» **Your assignment**
Could you transcribe the entries below exactly, starting at the line that contains "Given: Click the" and stopping at the last line, without any pictures?

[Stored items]
◇ ◇ ◇ ◇

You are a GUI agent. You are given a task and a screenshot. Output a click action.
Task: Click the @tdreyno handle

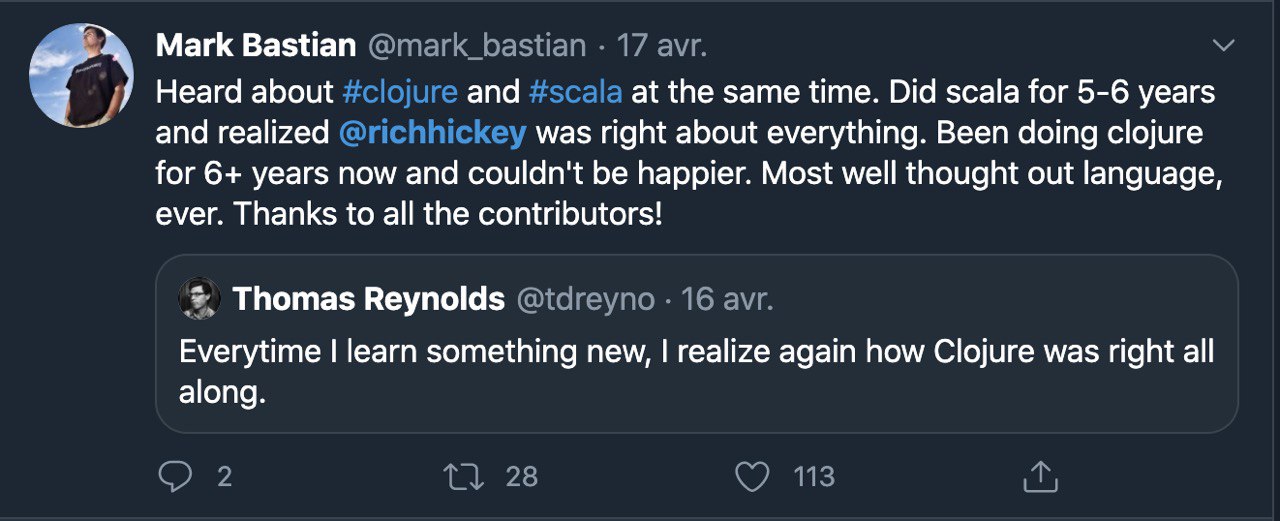(x=584, y=299)
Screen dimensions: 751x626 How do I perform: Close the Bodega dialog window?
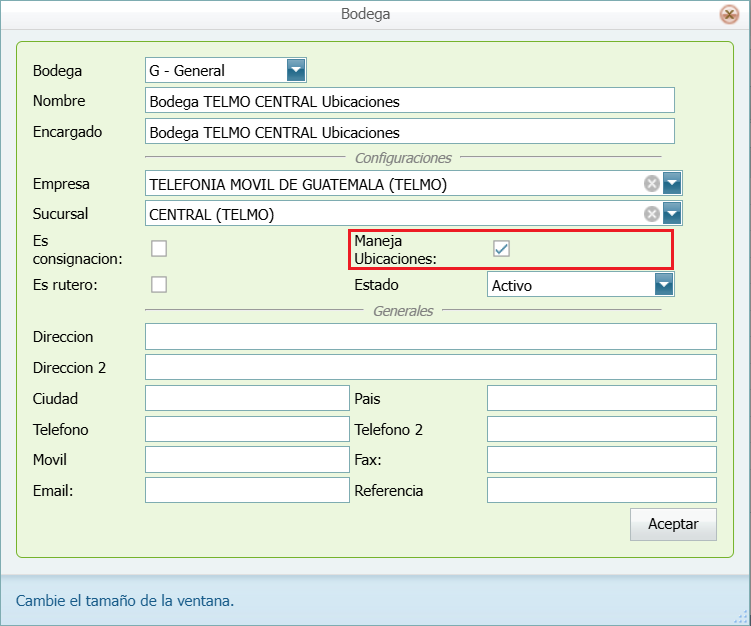(729, 14)
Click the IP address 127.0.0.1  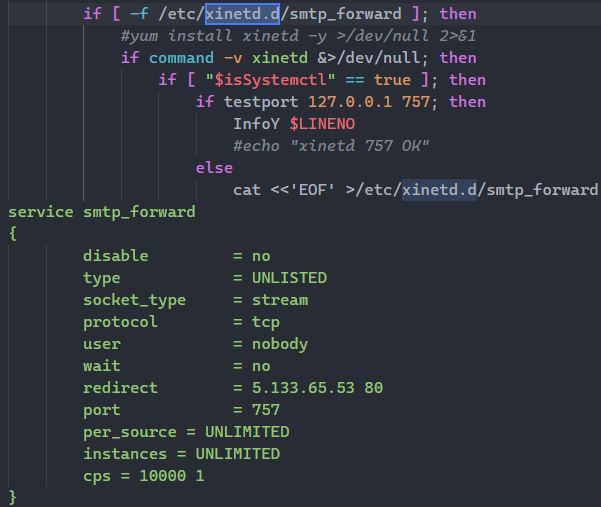pos(350,102)
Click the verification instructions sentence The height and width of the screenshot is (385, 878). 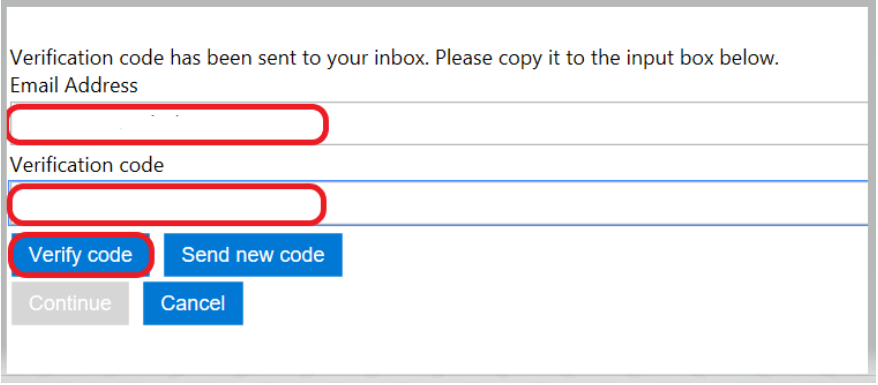point(395,58)
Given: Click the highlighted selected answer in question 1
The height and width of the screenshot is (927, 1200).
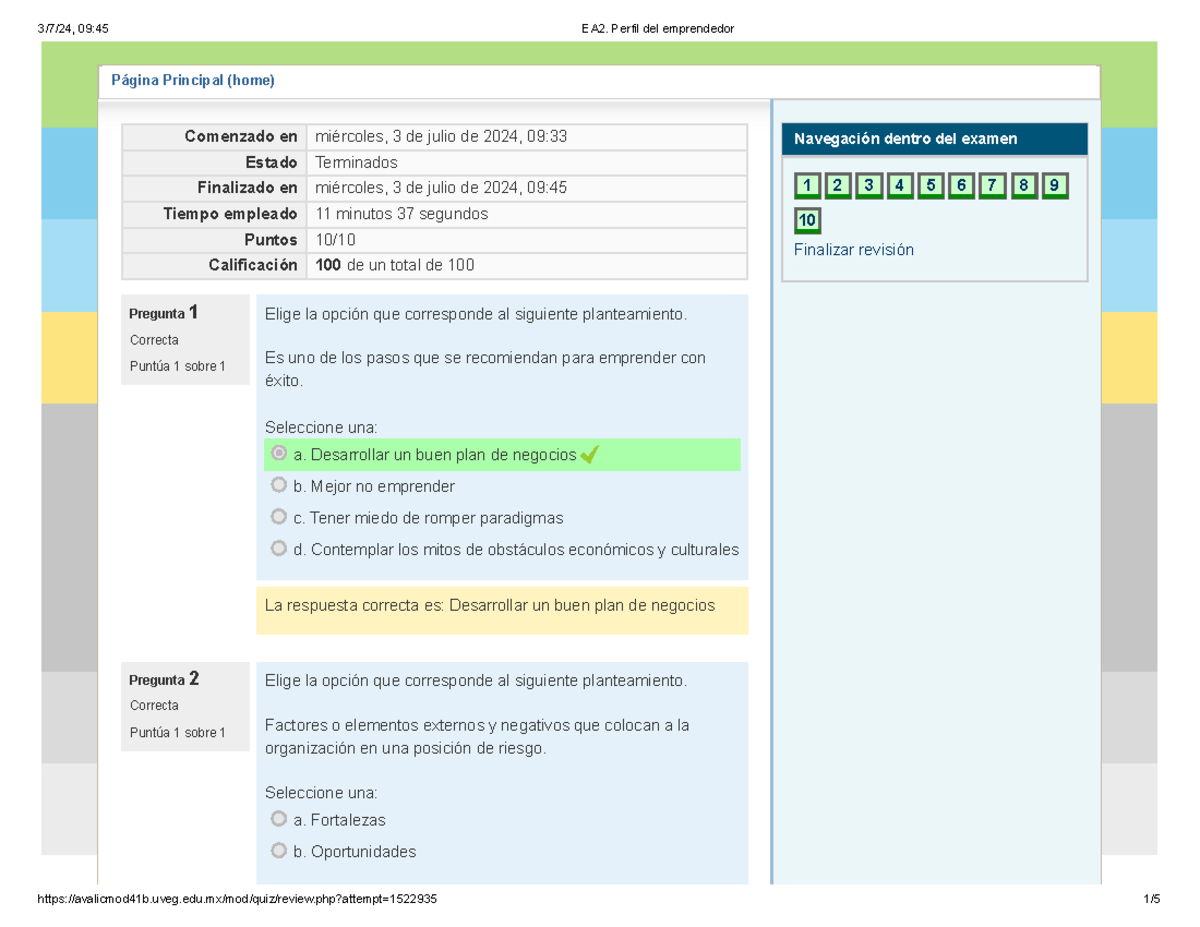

◇ ◇ ◇ ◇

» **Solution**
Given: Click the highlighted selected answer in question 1
The height and width of the screenshot is (927, 1200).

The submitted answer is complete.